# western unimount on chevy 1500????



## truckinjoe22490 (Oct 22, 2008)

hey guys. i bought a western 8' uni mount plow because i got a great deal on it. i have a 96 chevy 1500 and i was really curious if before i go though all the time of hooking it up if anyone would know how well it would do? can my truck handle this weight safely? give me your opinions please!!


----------



## exmark1 (Nov 30, 2005)

It would work...however I think an 8' maybe a bit too much for a 1/2 ton to handle


----------



## Mark13 (Dec 3, 2006)

It will be fine if you upgrade torsion bars. I'm running what my guess is 3/4ton ones in my k1500 (code GH) and my 7.6 drops my truck about 3/4" if I crank them up a bit before winter.


----------



## truckinjoe22490 (Oct 22, 2008)

so do you think that i will really need to get heavier duty torsion bars? or just crank them things up


----------



## sechracer (Nov 4, 2007)

You should be fine with the stock ones. I run a 7'6" on mine with the same drop as Mark, and have a buddy that runs a 7'6" with wings on his 98, and sits just like mine. Just remember when you are plowing that it is a 1/2 ton truck, not a dozer or a battering ram and you should be fine.... Just watch things like ball joints and tie rod ends...


----------



## Massimo (Jul 3, 2008)

I did the same thing on my 2002 1500. It is too much. I upgraded the timbren (www.timbren.com/) and did nothing else. It is not too low, but it is heavy and a lot to push, especially with wet snow. My biggest problem is my truck overheats after drive 35-40 mph for 20 minutes. I really have to watch it. Right now I am looking to buy a poly plow as a replacement. FYI... I am not a commercial plower, I only plow my drive and parking lot.


----------



## Tango (Dec 2, 2008)

Massimo;661082 said:


> I did the same thing on my 2002 1500. It is too much. I upgraded the timbren (www.timbren.com/) and did nothing else. It is not too low, but it is heavy and a lot to push, especially with wet snow. My biggest problem is my truck overheats after drive 35-40 mph for 20 minutes. I really have to watch it. Right now I am looking to buy a poly plow as a replacement. FYI... I am not a commercial plower, I only plow my drive and parking lot.

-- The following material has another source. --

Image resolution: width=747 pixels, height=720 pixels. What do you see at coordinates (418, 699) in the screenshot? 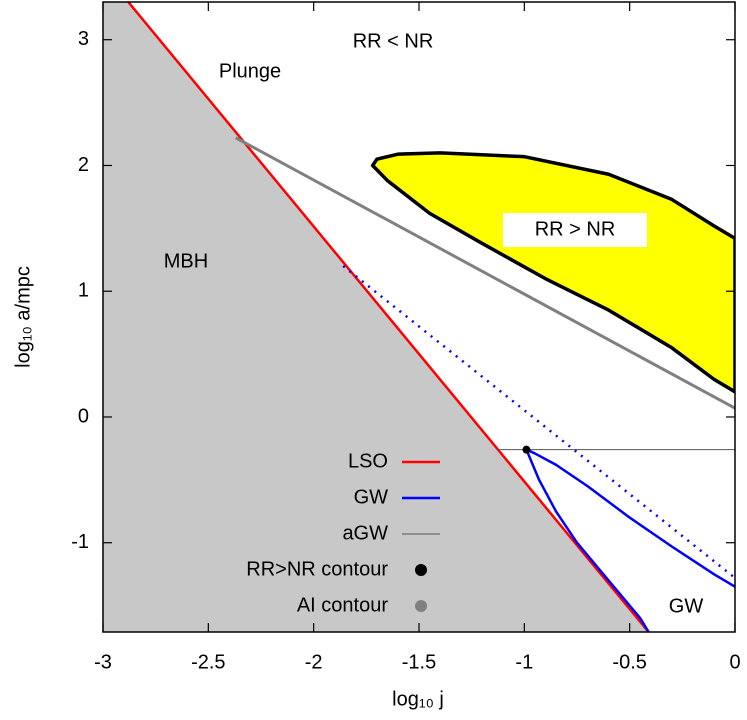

I just put a Boss 7.6 Steel blade on my 2003 1500. The poly blade weighed about the same. First time I drove it the temp shot right up. I figured out that if I put the blade all the way up it blocked too much of the front grill not allowing enough air flow to the radiator. By dropping the plow down a couple of inch's I have never had the running hot problem since. Just my experience but it might work for you.


----------



## Massimo (Jul 3, 2008)

I try to keep mine as loow as possible. It is only a couple of inches off the ground. It is really tall, though.


----------



## NBI Lawn (Oct 15, 2007)

truckinjoe22490;613563 said:


> so do you think that i will really need to get heavier duty torsion bars? or just crank them things up


No, just give the t-bars a couple turns and you will be fine


----------



## rfed32 (Nov 4, 2005)

youll be ok i have a 98 and im going to pick up 8'6'' blade next week...i will be putting timbrens on it i already turned the tbars...good luck


----------



## ktraver97ss (Aug 5, 2008)

Im doing fine this year with my boss 8' super duty on my 1/2 ton. Tbars cranked, timbrens, rear air bags and ~300# behind the axle. My engine temps stay below 210, and my trans below 180. I have a 28k trans cooler that i have not installed yet, but really i dont think i need it. I feel some strain on the power steering pump when im in 4wheel and i have to turn under power pushing snow. I might blow out a cv joint before the end of the year, but im not too worried about it.


----------